Author: Lev Grossman
Release Date: August 11th, 2009 (originally January 1st, 2009)
Pages: 402 (Hardcover)
Genre: Young Adult | Magic | Urban Fantasy
Series: The Magicians #1
Read: from September 14 to 20, 2012
Source & Shelf: Purchase | Own
ISBN: 9780670020553 (Hardcover)
Quentin Coldwater is brillant but miserable. He’s a senior in high school, and a certifiable genius, but he’s still secretly obsessed with a series of fantasy novels he read as a kid, about the adventures of five children in a magical land called Fillory. Compared to that, anything in his real life just seems gray and colorless.
Everything changes when Quentin finds himself unexpectedly admitted to a very secret, very exclusive college of magic in upstate New York, where he receives a thorough and rigorous education in the practice of modern sorcery. He also discovers all the other things people learn in college: friendship, love, sex, booze, and boredom. But something is still missing. Magic doesn’t bring Quentin the happiness and adventure he though it would.
Then, after graduation, he and his friends make a stunning discovery: Fillory is real.
*This review might contain spoilers*
The Magicians was a long reading… it was so because I’ve started my second year at University and also because it was being a weird reading.
To be honest, I had high hopes that this book would be the adult version of Harry Potter. That’s why I bought it. But it’s not only a grown-up version of my favourite wizard; it’s also a new idea for Narnia. I only realised that bit when I start reading it. It has fantasy, that’s for sure, but it also had very modern problems and the typical existential crisis every teenager goes through. Actually, there was a part in the book I totally relate myself with.
Quentin finds out he’s a wizard and get accepted to this magical school called Brakebills. I thought the book would be only about his first year there but it turned out to be all his five years at the school and part of his “graduation”.
While at school, Quentin learns how to control and use magic – yep, like Harry Potter– makes some friends, find a girlfriend, gets drunk and haves sex. His five years there are, let’s say, the best of his adolescence where his doing what he’s supposed to and all. However, there’s his obsession with Christopher Pluver’s books set in Fillory. Despite being happy at Brakebills, he still feels something’s missing and it’s all connected with Fillory.
After he get out of Brakebills, his life is turned upside-down. He doesn’t know what to do now that he’s out of school. What to do with magic in a world where magic is, like, an illusion? He gets in drugs, more sex and more booze.
This wasn’t at all what I’ve expected from this book. What I thought was going to be an adventure book – which it was at the end – turned into a book about a bunch of teenagers who are depressed. Don’t get me wrong, I liked it and it was completely different from the magical/wizardry books I’m used to. There was a moment in the story I just wanted them to have an overdose and stop being such idiots.

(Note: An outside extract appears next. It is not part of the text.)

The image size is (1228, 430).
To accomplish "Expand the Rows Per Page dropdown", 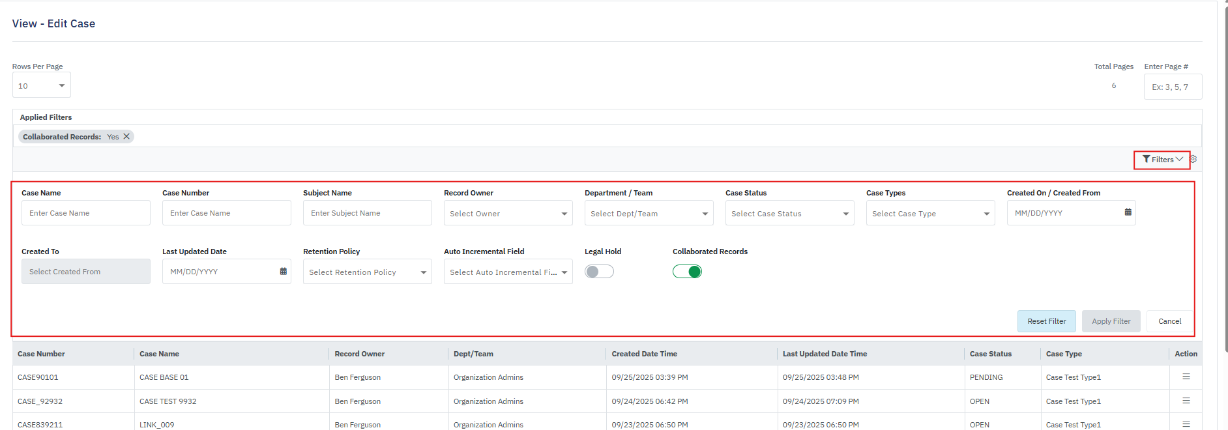I will tap(42, 85).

Quentin’s character – the protagonist – was so hard for me to understand and even like. He was unbalanced – I guess that was the part in which I could relate myself with him – and without knowing what to do. He’s brilliant, he really is, but living in the cold world with no magic made him grey. Only when he enters Brakebills and discovers the wonders of magic did he stabilised himself a bit. And then, after the graduation, he lost himself again and I just wanted to slap him. I mean, he had Alice (who was, perhaps, the character I liked the most… and she got killed. Damn it!) and he ruined everything because he was drunk. Really?! And with Janet?! God, boys are so stupid sometimes and not even wizards escape that fate.

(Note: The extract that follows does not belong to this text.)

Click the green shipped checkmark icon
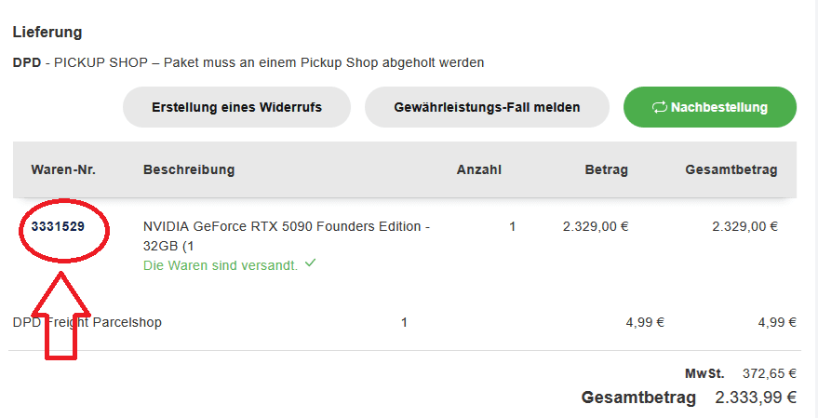The image size is (818, 418). tap(310, 263)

When Quentin and his friends manage to go to Fillory – ‘cause Fillory really exists in a parallel universe – there was some real adventure. I really felt, in those chapters, I was reading the book I’ve wanted. Those few chapters are the reason I gave this book 3 cups and want the second one.
I think I was really expecting something a bit more Potter-ish, if you know what I mean. All the reviews I’ve read before starting this book gave me that impression so I was a bit disappointed, if not upset, to find out it’s not that Potter-ish. But, it’s a nice reading, very mature and funny.